Tasks to perform -
a. For the hardness and stiffness passage below, state whether each statement agrees with it, answering yes or no and quoting the deciding words: (i) the relationship H ≈ 3σy holds for all power-law hardening materials; (ii) very small diameter drills bend more easily; (iii) a shortened drill is stiffer than a longer one.
b. Summarize the hardness and stiffness passage below in two sentences.
c. According to the hardness and stiffness passage below, what relationship can the indentation hardness of a power-law hardening material be taken to follow?

Passage given -
________________________
Could you please provide an explanation of how stiffness (which is a function of Young's modulus and geometry) correlates to hardness. Thanks.

Lifted from the net - a bit vague but copvers the basics

The hardness (H) of a material tends to increase with an increase in the elastic modulus (E), yield strength (σy) and the strain-hardening exponent (n). Several materials with different combinations of elastic and plastic properties can exhibit identical true hardness (for a particular indenter geometry/apex angle). In general, combinations of materials that exhibit relatively low elastic modulus and high yield strength or strain-hardening exponents and those that exhibit relatively high elastic modulus and low yield strength or strain-hardening exponents exhibit similar hardness properties. Depending on the strain-hardening characteristics of the indented material, (i.e. n = 0 or ), the ratio H/σy ranges, respectively, from 2.2 to 2.6 or 2 to 20 (for indentations with a cone angle of 70.3°. The materials that have lower σy/E and higher n exhibit higher H/σy ratios. The commonly invoked relationship between hardness and the yield strength, i.e. H ≈ 3σy, is not generally valid or applicable for all power-law hardening materials. The indentation hardness of a power law hardening material can be taken as following the relationship H ≈ (2.1–2.8)σr where σr is the representative stress based on Tabor’s representative strain for a wide range of materials.

not done it yet15/05/2021 09:53:13
7517 forum posts
20 photos

Seems like a overly complicated discussion.

Yes, drills can be shortened. Yes, they will be stiffer (less deflection) than a longer drill ( how many use extra long drills for ‘normal’ duty?). No, it won’t make a jot of difference re hole size for simple spotting use. Drilling is an axial cut, so deflection (stiffness) only becomes important if the drill is forced in and will likely then a) cut an oversized bell-mouthed hole and b) not drill straight. Very small diameter drills are more susceptible to bending.
________________________
Excerpted records -
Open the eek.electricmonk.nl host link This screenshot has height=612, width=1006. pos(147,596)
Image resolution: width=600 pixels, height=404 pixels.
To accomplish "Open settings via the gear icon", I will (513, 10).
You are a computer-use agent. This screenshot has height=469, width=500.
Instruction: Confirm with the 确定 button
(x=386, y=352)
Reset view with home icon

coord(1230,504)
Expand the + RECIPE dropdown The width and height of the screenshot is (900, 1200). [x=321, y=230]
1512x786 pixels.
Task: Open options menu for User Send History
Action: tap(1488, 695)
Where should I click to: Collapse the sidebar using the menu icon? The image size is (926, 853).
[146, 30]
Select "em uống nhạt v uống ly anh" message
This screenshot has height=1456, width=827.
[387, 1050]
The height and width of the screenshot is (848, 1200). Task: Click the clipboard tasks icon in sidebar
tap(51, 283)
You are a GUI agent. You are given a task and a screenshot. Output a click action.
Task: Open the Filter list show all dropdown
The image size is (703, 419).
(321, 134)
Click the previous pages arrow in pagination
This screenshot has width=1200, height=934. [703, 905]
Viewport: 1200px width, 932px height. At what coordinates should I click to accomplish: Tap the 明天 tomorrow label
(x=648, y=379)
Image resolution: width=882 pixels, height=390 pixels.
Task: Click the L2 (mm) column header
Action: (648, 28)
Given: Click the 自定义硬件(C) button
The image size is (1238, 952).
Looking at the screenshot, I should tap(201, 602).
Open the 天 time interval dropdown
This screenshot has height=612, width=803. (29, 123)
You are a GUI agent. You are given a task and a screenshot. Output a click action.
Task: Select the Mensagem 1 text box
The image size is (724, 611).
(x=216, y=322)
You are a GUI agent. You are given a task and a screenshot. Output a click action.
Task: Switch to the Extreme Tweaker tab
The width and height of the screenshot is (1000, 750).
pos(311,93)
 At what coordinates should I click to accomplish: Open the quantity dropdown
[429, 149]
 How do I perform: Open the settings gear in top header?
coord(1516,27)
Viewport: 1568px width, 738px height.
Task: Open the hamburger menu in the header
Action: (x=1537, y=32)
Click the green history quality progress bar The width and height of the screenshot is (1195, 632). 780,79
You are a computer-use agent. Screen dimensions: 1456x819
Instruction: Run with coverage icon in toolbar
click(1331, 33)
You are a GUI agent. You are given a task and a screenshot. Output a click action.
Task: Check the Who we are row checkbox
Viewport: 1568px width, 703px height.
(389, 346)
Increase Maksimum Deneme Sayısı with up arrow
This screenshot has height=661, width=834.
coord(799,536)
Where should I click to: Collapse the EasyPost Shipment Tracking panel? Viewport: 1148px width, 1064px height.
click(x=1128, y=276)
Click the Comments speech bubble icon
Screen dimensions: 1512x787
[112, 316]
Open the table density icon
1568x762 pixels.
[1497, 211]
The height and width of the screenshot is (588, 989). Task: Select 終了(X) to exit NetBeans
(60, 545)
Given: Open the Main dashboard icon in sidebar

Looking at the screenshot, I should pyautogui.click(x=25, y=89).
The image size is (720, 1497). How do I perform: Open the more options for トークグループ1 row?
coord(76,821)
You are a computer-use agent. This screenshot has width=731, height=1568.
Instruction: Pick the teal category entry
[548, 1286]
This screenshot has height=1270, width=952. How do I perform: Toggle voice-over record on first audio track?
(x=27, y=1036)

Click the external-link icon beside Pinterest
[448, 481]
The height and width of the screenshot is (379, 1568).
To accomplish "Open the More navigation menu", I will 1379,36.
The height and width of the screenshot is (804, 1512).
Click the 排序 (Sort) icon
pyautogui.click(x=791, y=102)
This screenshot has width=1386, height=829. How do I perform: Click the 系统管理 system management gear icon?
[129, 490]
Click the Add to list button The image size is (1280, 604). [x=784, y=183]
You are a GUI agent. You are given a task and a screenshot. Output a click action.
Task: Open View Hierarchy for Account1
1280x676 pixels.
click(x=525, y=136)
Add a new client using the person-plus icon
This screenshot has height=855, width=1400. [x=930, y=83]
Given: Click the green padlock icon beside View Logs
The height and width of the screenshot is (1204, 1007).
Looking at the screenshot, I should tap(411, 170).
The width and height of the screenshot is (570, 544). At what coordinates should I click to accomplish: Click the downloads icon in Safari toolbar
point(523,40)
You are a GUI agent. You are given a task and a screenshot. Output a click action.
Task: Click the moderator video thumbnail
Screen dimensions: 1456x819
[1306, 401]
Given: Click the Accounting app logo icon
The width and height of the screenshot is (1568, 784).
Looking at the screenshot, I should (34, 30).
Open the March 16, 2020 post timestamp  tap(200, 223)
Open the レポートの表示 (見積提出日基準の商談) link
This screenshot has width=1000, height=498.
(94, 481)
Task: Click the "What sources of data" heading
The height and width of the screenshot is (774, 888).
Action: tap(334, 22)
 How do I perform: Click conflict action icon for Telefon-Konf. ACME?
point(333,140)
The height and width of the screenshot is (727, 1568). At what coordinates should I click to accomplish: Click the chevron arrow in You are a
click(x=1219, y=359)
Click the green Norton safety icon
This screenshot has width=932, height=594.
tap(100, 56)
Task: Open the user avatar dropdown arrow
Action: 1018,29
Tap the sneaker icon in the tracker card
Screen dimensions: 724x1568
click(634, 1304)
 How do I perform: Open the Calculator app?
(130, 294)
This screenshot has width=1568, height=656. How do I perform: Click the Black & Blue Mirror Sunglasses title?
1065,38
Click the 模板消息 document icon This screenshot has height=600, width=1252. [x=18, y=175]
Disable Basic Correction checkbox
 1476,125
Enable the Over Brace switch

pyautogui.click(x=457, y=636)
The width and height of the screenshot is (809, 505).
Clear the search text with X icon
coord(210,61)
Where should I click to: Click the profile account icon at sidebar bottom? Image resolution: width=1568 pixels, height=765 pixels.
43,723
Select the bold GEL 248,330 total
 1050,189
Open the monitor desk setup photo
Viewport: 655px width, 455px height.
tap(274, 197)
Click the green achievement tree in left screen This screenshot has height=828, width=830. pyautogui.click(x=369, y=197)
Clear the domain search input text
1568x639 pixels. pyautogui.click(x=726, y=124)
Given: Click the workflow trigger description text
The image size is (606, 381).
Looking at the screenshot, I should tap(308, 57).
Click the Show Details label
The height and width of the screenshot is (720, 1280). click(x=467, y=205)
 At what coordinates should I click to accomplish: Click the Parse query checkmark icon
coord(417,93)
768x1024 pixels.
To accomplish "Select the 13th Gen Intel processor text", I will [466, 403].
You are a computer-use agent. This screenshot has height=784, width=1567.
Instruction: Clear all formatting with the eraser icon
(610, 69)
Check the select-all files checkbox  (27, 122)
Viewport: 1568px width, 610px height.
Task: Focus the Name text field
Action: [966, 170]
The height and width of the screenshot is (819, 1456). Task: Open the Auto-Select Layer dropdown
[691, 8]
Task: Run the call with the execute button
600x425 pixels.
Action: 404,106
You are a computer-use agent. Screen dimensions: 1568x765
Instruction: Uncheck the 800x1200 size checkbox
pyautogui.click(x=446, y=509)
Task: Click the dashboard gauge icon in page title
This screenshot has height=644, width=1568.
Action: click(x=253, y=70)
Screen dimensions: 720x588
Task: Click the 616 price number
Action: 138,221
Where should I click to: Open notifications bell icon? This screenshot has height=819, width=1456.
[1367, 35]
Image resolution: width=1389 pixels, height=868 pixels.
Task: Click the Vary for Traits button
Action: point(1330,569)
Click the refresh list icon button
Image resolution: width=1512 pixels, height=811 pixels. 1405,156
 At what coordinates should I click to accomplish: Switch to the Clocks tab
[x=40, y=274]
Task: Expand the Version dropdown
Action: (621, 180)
________________________
Task-by-task solutions -
a.
(i) No: "The commonly invoked relationship between hardness and the yield strength, i.e. H ≈ 3σy, is not generally valid or applicable for all power-law hardening materials."
(ii) Yes: "Very small diameter drills are more susceptible to bending."
(iii) Yes: "Yes, they will be stiffer (less deflection) than a longer drill"

b. The hardness of a material tends to rise with its elastic modulus, yield strength and strain-hardening exponent, and materials with different combinations of these properties can exhibit identical hardness, so the common relation H ≈ 3σy is not generally valid for all power-law hardening materials. A reply states that shortened drills are stiffer than longer ones, but that this makes no difference to hole size for simple spotting, because deflection becomes important only if the drill is forced in.

c. H ≈ (2.1–2.8)σr, where σr is the representative stress based on Tabor's representative strain.